ARTICLE IV - On the Conduct of an Officer on an advanced Post

When an officer is ordered to go on the wing of an enemy's post or army with thirty or forty cavalry, in order to observe it's motions, or cover some part of the country, he should endeavor, by means of maps or more particular information, to gain a perfect knowledge of it. In the first place, he ought to know how to choose his post, which should be as much as possible on a height covered with trees, from whence he can discover all the motions of the enemy, without allowing himself to be perceived. The post being well chosen, he is to repair to it by night in the greatest silence possible, (particularly if the country be hostile,) avoiding all the villages, and every other means of discovering himself; when arrived, the kindling of fire and every kind of noise is strictly to be forbidden. At day-break he should place some dismounted men on the slope of the hill towards the enemy, behind trees or bushes, who may be able to discover all that is in their front. If sufficient information cannot be attained by this means, people must be placed on the tops of high trees to observed every thing with attention, and the officer is to be acquainted, in the most exact circumstantial manner, with all that they can discover.

He is also to observe in person all the enemy's motions, note them in his tablets, and mark the hour, and even the moment, when each particular circumstance happened, so that he may be enabled to render an exact account to the general commanding every evening.

As the chief design of a detachment is to discover others whilst it keeps itself concealed, it is essential that both men and horses should be provided with provisions and forage for three days: at the expiration of this time, it is generally relieved, but the officer who understands his duty will rather wish to remain on his post.

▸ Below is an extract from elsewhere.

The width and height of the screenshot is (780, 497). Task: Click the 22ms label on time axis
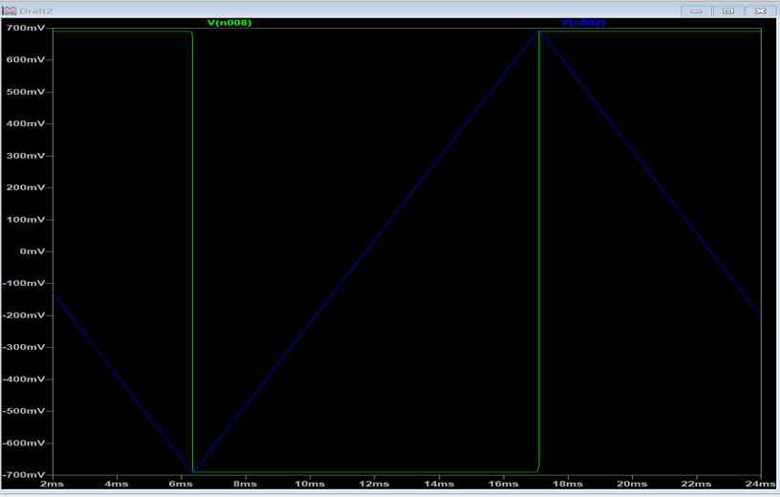click(696, 485)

The new detachment is to be conducted by night with all the foregoing cautions by a man belonging to the old detachment, who knows where to find the officer who brings it: by this means he may remain making his observations a long time before he is discovered. But as soon as he finds himself perceived by any means, his attention and vigilance must be redoubled: by day he must strive to maintain his post to the best of his power, but as soon as it becomes dark, he should choose some other place in the neighborhood to pass his nights. From this place (of which no person should be informed beforehand) he will constantly send forward small patroles to secure himself both on the right and left. Before day-break he should quit his nocturnal situation, to prevent discovery, and secure for some nights to come quiet and peaceable possession. By day he must ascend some neighboring height from whence he can discover the enemy: through this means he will always be able to maintain his ground, being the only person informed where he shall pass the following day and night. The night post may be changed, now here and now there, as often as he deems necessary. His choice, however, must always be so made as to enable him to attain the object of his mission. He should have no fixed post, nor should any person have an idea of his designs. The detachment should only be informed of the rallying point at camp, or some other place, in case he should be obliged to disperse them.

No fire should, on any account, be permitted during the night, but in case that any thing is absolutely wanted, it should be sought for in the villages that are in the rear: even this however, is to be avoided if possible.

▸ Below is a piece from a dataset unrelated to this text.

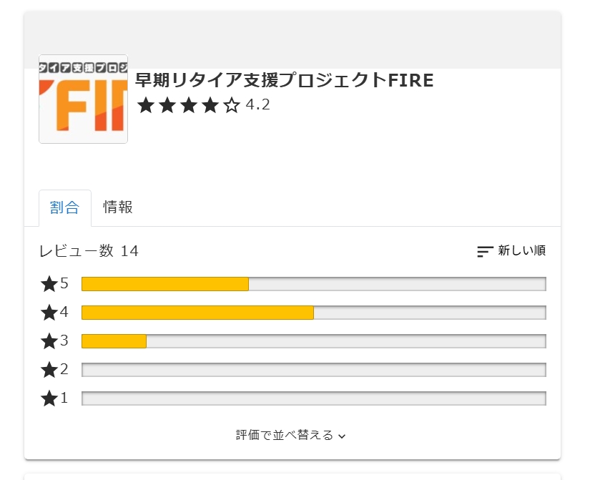
Task: Click the 4-star rating bar
Action: [x=313, y=313]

On the whole, an officer entrusted with so hazardous a commission, must do all in his power to get acquainted with the neighborhood, it's defiles, it's copses, and it's heights, that he may be enabled frequently to change his position. He is, however, always to keep himself concealed, that neither the enemy or the inhabitants may be absolutely certain of his situation. by this means the enemy, if they have any designs upon him, must first find him out, which attempt will discover their intentions.

On these occasions, the horses should never be unsaddled, or at farthest not more than one half at a time, should such indulgence prove absolutely necessary. With regard to the men, the officer's personal example and kind treatment will keep their spirits up by day, and their eyes open by night.

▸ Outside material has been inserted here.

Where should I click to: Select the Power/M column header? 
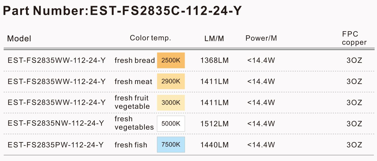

As the chief design of an officer commanding a detachment of this nature is to observe the enemy, and reconnoitre a country with which he is acquainted, he ought by no means to busy himself with prisoners or plunder, but execute with judgment the task which has been assigned him, without being discovered or obliged to abandon his post, and having the mortification to see his design miscarry. he ought (if the phrase may be allowed) to be constantly creeping round about the enemy, be very shy of entering any houses by day, and especially of putting the inhabitants to any expence, for in such case they will spare no pains and neglect no means to discover his lurking place, unkennel him, and drive him out of the neighborhood.

An officer with such a charge has to encounter, most undoubtedly, much of danger and fatigue: but on the other hand, his success will be eminently glorious, for he has to cover an extent of country with a handful of people, which would naturally require a much greater number, especially if the party have less activity than light troops: by this means, therefore, he performs a very essential service to the army.

As to what remains, he is to put in practice (if he well knew how to apply them) all the rules laid down for the conduct of patroles and of advanced guards.